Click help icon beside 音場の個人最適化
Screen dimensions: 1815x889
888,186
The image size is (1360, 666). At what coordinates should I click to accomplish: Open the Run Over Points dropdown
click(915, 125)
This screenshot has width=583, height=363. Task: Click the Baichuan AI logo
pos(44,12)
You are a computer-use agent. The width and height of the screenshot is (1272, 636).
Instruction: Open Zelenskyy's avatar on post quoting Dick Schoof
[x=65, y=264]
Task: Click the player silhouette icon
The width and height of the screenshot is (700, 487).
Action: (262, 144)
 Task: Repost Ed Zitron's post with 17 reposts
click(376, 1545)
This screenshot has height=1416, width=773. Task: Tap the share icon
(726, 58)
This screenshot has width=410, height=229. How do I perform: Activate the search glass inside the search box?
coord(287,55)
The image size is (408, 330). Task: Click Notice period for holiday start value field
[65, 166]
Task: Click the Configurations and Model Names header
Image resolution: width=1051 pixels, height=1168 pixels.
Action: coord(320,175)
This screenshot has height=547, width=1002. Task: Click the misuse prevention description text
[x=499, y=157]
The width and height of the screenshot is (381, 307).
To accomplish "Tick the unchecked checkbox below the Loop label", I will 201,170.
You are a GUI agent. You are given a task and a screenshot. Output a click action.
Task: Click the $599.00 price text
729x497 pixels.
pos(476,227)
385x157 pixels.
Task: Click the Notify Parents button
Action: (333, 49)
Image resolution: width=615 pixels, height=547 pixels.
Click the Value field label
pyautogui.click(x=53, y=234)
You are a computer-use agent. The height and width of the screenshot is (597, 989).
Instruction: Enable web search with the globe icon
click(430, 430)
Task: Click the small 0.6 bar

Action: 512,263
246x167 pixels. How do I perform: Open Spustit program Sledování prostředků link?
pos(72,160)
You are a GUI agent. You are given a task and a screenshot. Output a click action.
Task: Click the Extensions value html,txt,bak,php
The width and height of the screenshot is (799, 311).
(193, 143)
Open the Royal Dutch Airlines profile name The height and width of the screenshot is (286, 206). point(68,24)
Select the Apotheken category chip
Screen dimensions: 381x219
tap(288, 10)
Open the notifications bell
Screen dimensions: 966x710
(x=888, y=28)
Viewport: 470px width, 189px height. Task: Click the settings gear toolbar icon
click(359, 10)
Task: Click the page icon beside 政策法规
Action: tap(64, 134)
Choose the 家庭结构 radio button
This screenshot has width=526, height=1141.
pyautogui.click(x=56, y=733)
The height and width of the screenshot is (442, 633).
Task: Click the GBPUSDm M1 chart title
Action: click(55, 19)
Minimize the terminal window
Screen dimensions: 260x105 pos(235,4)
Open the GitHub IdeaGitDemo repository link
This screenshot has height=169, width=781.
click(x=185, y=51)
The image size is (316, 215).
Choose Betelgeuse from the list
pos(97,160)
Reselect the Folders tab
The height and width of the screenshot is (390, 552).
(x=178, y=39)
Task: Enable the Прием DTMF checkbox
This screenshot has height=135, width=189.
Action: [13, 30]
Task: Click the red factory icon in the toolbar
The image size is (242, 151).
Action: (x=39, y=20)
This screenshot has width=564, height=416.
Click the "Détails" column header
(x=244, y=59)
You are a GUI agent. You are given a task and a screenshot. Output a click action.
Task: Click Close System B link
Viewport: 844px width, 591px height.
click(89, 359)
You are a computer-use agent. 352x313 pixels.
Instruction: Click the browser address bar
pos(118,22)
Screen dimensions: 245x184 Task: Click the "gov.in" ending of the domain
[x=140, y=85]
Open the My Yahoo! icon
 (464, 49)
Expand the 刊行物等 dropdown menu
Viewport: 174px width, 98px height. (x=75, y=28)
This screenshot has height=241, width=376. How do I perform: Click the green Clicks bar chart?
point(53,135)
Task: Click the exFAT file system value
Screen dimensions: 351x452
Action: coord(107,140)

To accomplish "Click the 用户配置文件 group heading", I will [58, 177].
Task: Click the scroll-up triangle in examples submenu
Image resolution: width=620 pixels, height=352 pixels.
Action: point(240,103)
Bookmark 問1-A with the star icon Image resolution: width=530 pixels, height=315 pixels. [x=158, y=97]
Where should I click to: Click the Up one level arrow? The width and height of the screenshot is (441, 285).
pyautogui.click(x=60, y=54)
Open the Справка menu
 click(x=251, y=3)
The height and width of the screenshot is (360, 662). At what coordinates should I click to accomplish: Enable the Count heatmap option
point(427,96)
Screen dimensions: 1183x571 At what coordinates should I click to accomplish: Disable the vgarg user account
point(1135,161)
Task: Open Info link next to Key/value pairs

-=-=-=-=-

With the line that contains "Where should I" as the first and the final line of the data as the last, repeat every line in that span exactly.

Where should I click to: Click the Up one level arrow? The width and height of the screenshot is (441, 285).
pyautogui.click(x=60, y=54)
Open the Справка menu
 click(x=251, y=3)
The height and width of the screenshot is (360, 662). At what coordinates should I click to accomplish: Enable the Count heatmap option
point(427,96)
Screen dimensions: 1183x571 At what coordinates should I click to accomplish: Disable the vgarg user account
point(1135,161)
Task: Open Info link next to Key/value pairs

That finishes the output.